Osteoporosi e Vitamina D: quale nesso?
Cosa è l'osteoporosi? Quando si manifesta? E quali sono le migliori strategie per prevenirla? Facciamo il punto su questa patologia che affligge persone di ogni età!
Osteoporosi: cause e diverse tipologie
Con il termine osteoporosi, si contraddistingue una malattia metabolica ossea caratterizzata da una significativa riduzione della componente minerale e da un deterioramento della struttura del tessuto osseo. L'osteoporosi causa fragilità del sistema scheletrico e letteralmente ossa porose e fragili che tendono a fratturarsi con una maggiore facilità. In Italia 5 milioni di persone sono affette da osteoporosi. Il 23% delle donne oltre i 40 anni e il 14% degli uomini con più di 60 anni rischiano rilevanti conseguenze, sia in termini di mortalità che di disabilità motoria.
Possiamo distinguere diverse tipologie di osteoporosi, in base ai fattori scatenenati che la generano. Si parla di osteoporosi post menopausale che compare nei primi 20 anni dalla menopausa. È una condizione strettamente legata alla riduzione di estrogeni che interessa il corpo femminile nel momento in cui cessano le mestruazioni e interessa soprattutto le vertebre. Con osteoporosi senile si intende invece la fragilità ossea che colpisce entrambi i sessi in un'età più avanzata. Interessa la colonna vertebrale e in particolar modo le ossa lunghe del corpo, come femore e bacino. Infine, con osteoporosi giovanile si suole indicare una patologia causata da una demineralizzazione primitiva dell'osso. Questa tipologia di osteoporosi, come ci suggerisce il nome, colpisce in prevalenza i giovani adulti e causa dolore al dorso e agli arti, difficoltà a deambulare e frequenti fratture.
Le buone abitudini per prevenire l'osteoporosi
Tra le buone abitudini un ruolo determinante ha l'attività fisica non solo nei soggetti giovani ma anche in quelli di età maggiormente avanzata così come la regolare assunzione di calcio e di vitamina D che aiuta ad assorbire correttamente il calcio che viene ingerito.

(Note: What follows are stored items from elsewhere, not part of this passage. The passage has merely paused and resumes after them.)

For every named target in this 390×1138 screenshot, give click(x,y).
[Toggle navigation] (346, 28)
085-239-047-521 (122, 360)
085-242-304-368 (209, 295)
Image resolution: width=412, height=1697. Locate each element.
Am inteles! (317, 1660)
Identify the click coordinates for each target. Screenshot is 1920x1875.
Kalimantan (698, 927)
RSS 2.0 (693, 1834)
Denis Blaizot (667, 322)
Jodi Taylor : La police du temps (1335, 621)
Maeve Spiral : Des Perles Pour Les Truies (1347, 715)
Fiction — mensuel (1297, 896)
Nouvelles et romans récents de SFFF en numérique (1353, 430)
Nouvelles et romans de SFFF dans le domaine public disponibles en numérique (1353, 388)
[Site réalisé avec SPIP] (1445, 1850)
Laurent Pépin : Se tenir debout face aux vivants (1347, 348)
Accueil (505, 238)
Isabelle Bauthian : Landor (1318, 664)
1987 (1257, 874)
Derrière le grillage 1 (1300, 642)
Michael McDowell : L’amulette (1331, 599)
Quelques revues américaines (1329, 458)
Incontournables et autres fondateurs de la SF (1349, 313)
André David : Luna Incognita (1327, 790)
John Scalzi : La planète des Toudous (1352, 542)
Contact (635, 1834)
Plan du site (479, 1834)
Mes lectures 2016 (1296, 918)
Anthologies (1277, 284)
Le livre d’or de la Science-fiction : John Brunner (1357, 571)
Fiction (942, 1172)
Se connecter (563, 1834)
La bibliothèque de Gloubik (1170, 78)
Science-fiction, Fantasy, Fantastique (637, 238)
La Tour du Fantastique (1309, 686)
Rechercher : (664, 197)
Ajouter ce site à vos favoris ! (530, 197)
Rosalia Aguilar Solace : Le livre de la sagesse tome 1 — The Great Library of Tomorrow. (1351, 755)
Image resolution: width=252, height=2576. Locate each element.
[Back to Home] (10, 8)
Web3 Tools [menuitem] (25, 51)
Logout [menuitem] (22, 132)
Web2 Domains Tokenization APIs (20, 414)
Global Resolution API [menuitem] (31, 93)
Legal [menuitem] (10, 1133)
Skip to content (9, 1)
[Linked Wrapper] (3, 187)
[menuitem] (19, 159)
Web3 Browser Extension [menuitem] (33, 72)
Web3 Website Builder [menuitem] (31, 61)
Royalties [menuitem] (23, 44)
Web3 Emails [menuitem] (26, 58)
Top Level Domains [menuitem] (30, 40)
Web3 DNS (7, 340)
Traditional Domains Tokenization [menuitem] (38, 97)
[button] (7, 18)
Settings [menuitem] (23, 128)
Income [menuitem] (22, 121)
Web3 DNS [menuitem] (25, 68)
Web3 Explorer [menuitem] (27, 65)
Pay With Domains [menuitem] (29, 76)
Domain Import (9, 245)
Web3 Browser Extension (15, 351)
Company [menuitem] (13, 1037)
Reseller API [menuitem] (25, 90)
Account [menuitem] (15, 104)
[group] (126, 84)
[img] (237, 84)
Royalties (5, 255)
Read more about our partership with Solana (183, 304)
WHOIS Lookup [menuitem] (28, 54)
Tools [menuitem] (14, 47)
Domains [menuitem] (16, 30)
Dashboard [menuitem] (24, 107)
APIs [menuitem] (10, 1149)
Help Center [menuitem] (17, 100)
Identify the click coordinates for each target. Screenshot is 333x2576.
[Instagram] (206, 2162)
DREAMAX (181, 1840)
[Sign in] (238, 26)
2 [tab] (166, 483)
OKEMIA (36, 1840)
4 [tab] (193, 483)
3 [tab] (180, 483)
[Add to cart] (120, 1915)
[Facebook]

Calcio e vitamina D contro l'osteoporosi
È importante assumere la quantità di calcio sufficiente al benessere del nostro corpo. Quando il calcio assunto non è sufficiente infatti l’organismo attinge il calcio di cui ha bisogno dalle ossa e a lungo andare, le ossa si indeboliscono. Mediamente gli adulti oltre i 60 anni devono assumere 1200 mg di calcio al giorno. Assumere il calcio nella giusta quantità però non basta: per la sua assimilazione corretta è indispensabile la Vitamina D. Questa vitamina viene prodotta dalla cute. Grazie all’azione dei raggi solari attiva le vie di trasporto del calcio e lo fa passare dall’intestino al torrente ematico. L'uso (naturalmente non trascurabile!) delle creme protettive solari inibisce la sintesi della vitamina D. Inoltre la presenza di vitamina D diminuisce naturalmente nel nostro corpo con l'avanzare dell'età, favorendo inevitabilmente la fragilità ossea.
Non dimentichiamoci inoltre che la vitamina D è presente in molti alimenti che possiamo includere nella nostra dieta come olio di fegato di merluzzo, pesci grassi come il salmone, sardine, sgombro, tonno.
Dieta ed esercizio fisico per una vita a tutto benessere!
I problemi delle ossa aumentano nei soggetti in forte sovrappeso o obesi, questo perché il nostro scheletro si carica di un peso eccessivo. Essere in forma è importante come adottare uno stile di vita sano e una dieta varia e salutare è indispensabile per tenere lontana l'osteoporosi. A ciò occorre naturalmente aggiungere un po' di attività fisica che regala al nostro corpo la giusta mobilità ed evita il rischio di cadute anche nei soggetti più anziani.
Niente di faticoso: basta mezz'ora di camminata al giorno per fare qualcosa di utile e prezioso per la salute delle ossa!